---------- Supplied text ----------

Typing requests and responses

  • For each API function, define TypeScript types or interfaces that describe:

    • The request payload (if any).
    • The expected response shape.
  • Prefer importing shared types from a central types module if the project has one; otherwise, define local types next to the API client code.

  • Do not use any for API responses. If the schema is not yet stable, start with minimal but meaningful types (e.g. Task, User, ApiError).

Error handling patterns

  • Wrap API calls in helper functions that translate low-level HTTP errors into a consistent error shape for the UI.

  • Define a simple error model, for example:

    • { message: string; status?: number; details?: unknown }
  • On non-2xx HTTP status codes:

    • Parse the response body (if JSON) and map it to the error model.
    • Throw or return a predictable error object that components can use to show messages.
  • Do not scatter try/catch with custom logic in every component. Centralize error interpretation inside the API client.

Auth and headers

  • Do not manually attach auth headers (e.g. Authorization: Bearer ...) in every component.

  • Provide a single place in the API client where headers are built:

    • For example, a helper that receives a token or session and returns the appropriate headers object.
    • Or a wrapper function that reads the token from a trusted source (e.g. cookies, session object) and attaches it.
  • Keep the pattern generic:

    • The Skill should not assume a specific auth provider name.
    • It may refer to “JWT Bearer token in the Authorization header” as a common pattern.

Server vs client usage

  • For Server Components:

    • Prefer direct fetch calls with server-side environment variables and base URLs.
    • Use the same API client module, but ensure any client-only code (window, localStorage) is not used.
  • For Client Components:

    • Expose simple, typed functions or hooks (e.g. useTasks) that call the central API client and manage loading/error state.
  • Do not mix server-only and client-only logic in the same file. Keep server and client concerns clearly separated.

---------- The data ----------

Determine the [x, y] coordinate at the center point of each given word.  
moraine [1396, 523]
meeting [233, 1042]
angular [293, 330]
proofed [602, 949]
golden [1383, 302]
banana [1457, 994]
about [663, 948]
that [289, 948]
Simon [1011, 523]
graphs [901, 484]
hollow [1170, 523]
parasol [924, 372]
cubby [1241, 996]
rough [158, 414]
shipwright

----------

Activities -
a – Write out the portion of the API client guidelines between "Error handling patterns" and "the error model.", inclusive.
b – In the API client guidelines, what example hook name is given for Client Components?
c – Proceed with the API client guidelines from the point where they stop.

Answers by item -
a –
Error handling patterns

  • Wrap API calls in helper functions that translate low-level HTTP errors into a consistent error shape for the UI.

  • Define a simple error model, for example:

    • { message: string; status?: number; details?: unknown }
  • On non-2xx HTTP status codes:

    • Parse the response body (if JSON) and map it to the error model.

b – useTasks

c –
Base URL and configuration

  • Store the API base URL and other configuration in a single place:

    • e.g. lib/config.ts with:

      • API_BASE_URL
      • any feature flags or environment-dependent settings.
  • Never hard-code full URLs all over the codebase.

  • Central configuration makes it easy to switch between local, staging, and production backends.

Caching and revalidation (optional)

  • When using Next.js data fetching in server components, respect the project’s chosen caching strategy:

    • cache: "no-store" for always-fresh data.
    • next: { revalidate: N } for periodic revalidation.
  • Keep these options close to the API client so behaviour is consistent for all callers.

Things to avoid

  • Copy-pasting raw fetch calls into many components with slightly different error handling and headers.
  • Returning raw Response objects from the API client; prefer returning typed data or throwing a clear error.
  • Mixing multiple different HTTP client libraries in the same project.
  • Hard-coding tokens, secrets, or environment-specific URLs in components or pages.

References inside the repo

Whenever possible, this Skill should align with the project’s existing conventions, for example:

  • @/lib/api.ts or similar central API client module.
  • @/lib/config.ts or .env-backed configuration helpers.
  • Shared types under @/types or @/lib/types.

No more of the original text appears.